Below are lines of data; restate word for word those running from the line containing "Screenshot is 2576x1449." to the line containing "Branduri (991, 113)", inclusive, and no others.

→ DATASET ENTRIES
= Beginning of Section =

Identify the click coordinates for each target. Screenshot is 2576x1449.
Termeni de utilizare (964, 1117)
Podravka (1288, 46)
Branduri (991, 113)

= End of Section =
= Beginning of Section =

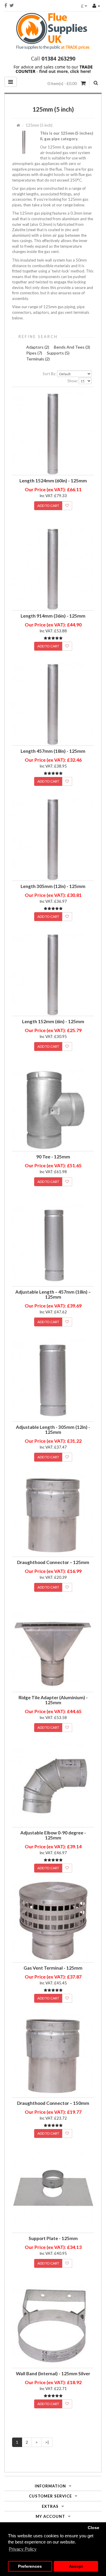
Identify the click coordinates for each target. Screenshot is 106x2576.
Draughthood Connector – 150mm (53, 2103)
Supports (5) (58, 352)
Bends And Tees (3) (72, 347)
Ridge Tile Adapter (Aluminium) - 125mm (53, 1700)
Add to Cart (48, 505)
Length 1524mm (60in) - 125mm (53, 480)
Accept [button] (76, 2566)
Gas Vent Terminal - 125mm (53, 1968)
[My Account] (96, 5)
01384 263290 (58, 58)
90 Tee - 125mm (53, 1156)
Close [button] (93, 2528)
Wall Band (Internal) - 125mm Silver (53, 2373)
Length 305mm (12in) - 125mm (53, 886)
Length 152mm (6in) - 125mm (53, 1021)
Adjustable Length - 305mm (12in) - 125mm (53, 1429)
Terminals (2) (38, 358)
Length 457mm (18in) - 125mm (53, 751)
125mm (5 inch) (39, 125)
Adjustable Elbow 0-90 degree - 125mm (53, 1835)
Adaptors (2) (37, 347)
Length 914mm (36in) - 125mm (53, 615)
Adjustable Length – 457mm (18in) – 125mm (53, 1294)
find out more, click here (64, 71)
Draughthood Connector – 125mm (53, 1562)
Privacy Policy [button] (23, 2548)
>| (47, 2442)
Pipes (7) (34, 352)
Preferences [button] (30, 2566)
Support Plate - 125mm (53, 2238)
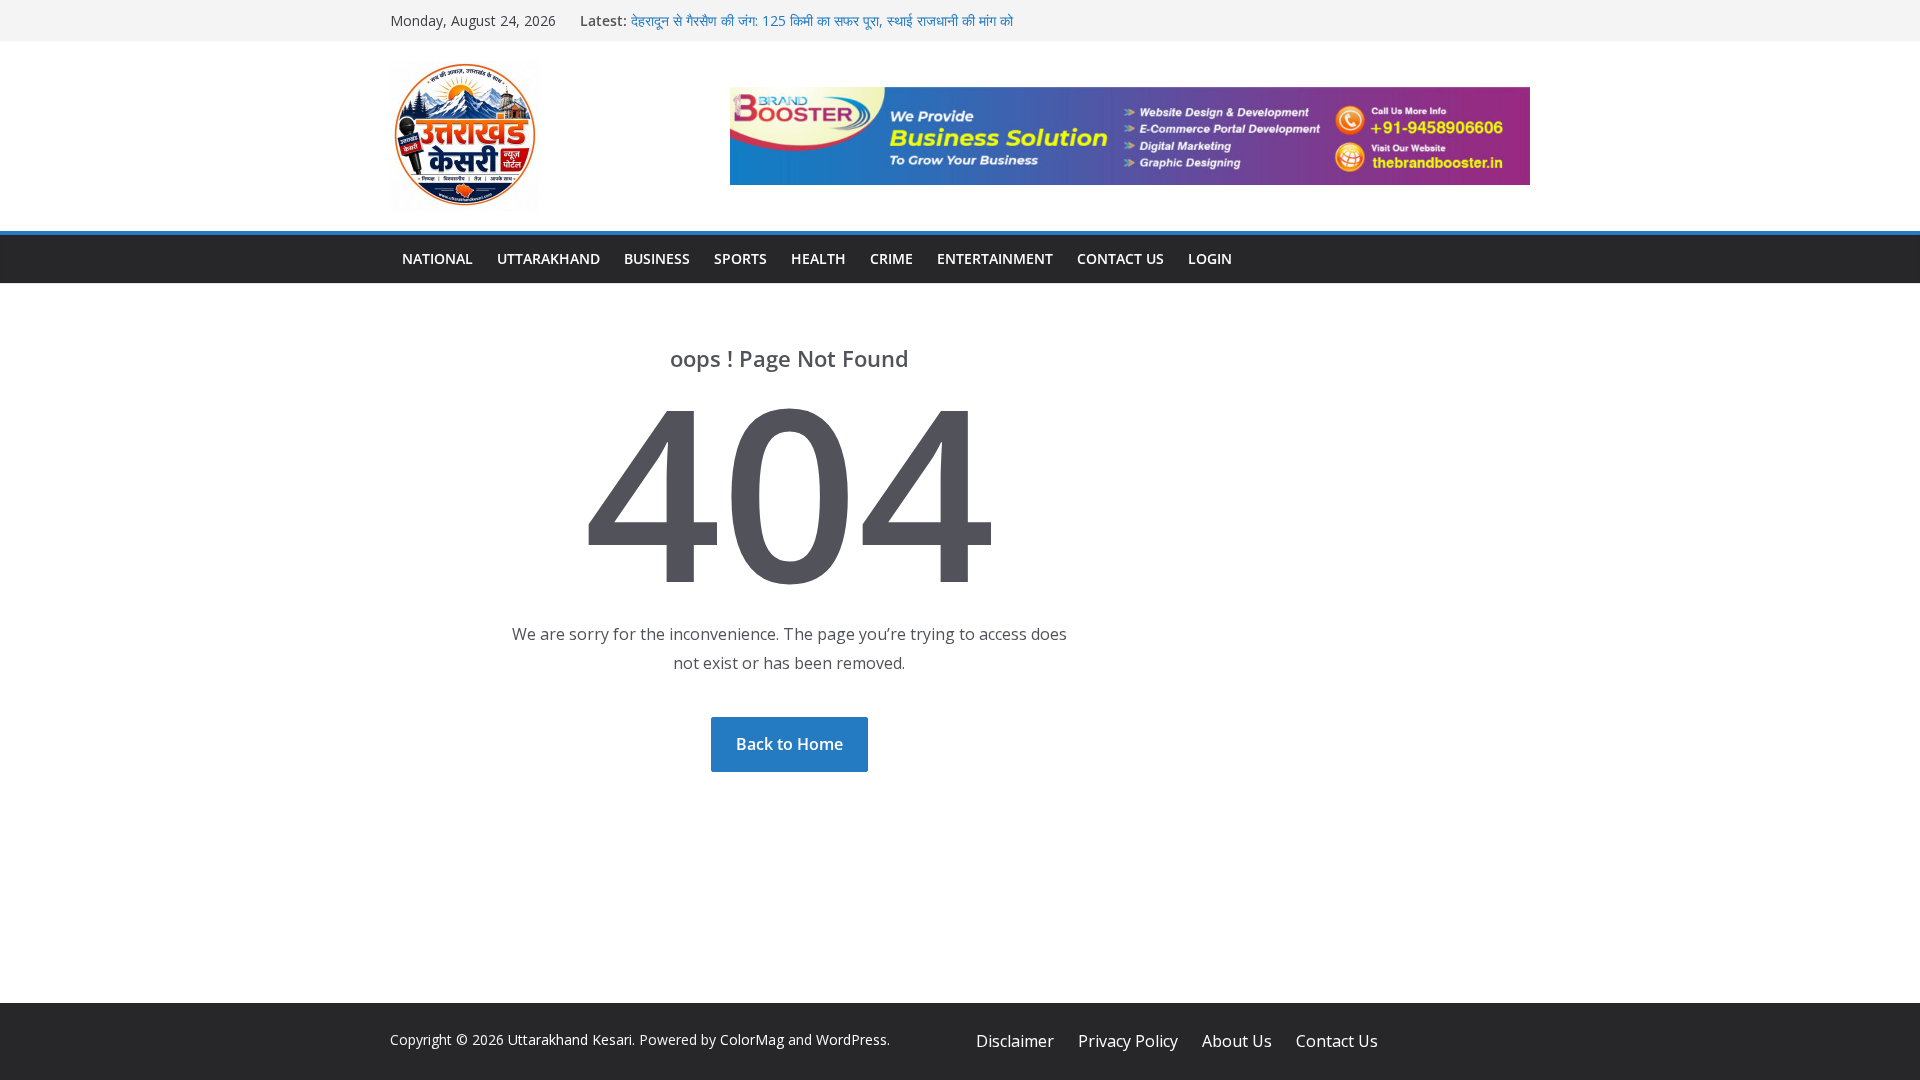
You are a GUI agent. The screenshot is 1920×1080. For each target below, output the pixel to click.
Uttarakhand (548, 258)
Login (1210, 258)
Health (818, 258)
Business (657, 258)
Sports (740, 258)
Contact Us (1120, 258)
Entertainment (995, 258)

= End of Section =

→ EXPECTED ANSWER
Identify the click coordinates for each target. Screenshot is 2576x1449.
Termeni de utilizare (964, 1117)
Podravka (1288, 46)
Branduri (991, 113)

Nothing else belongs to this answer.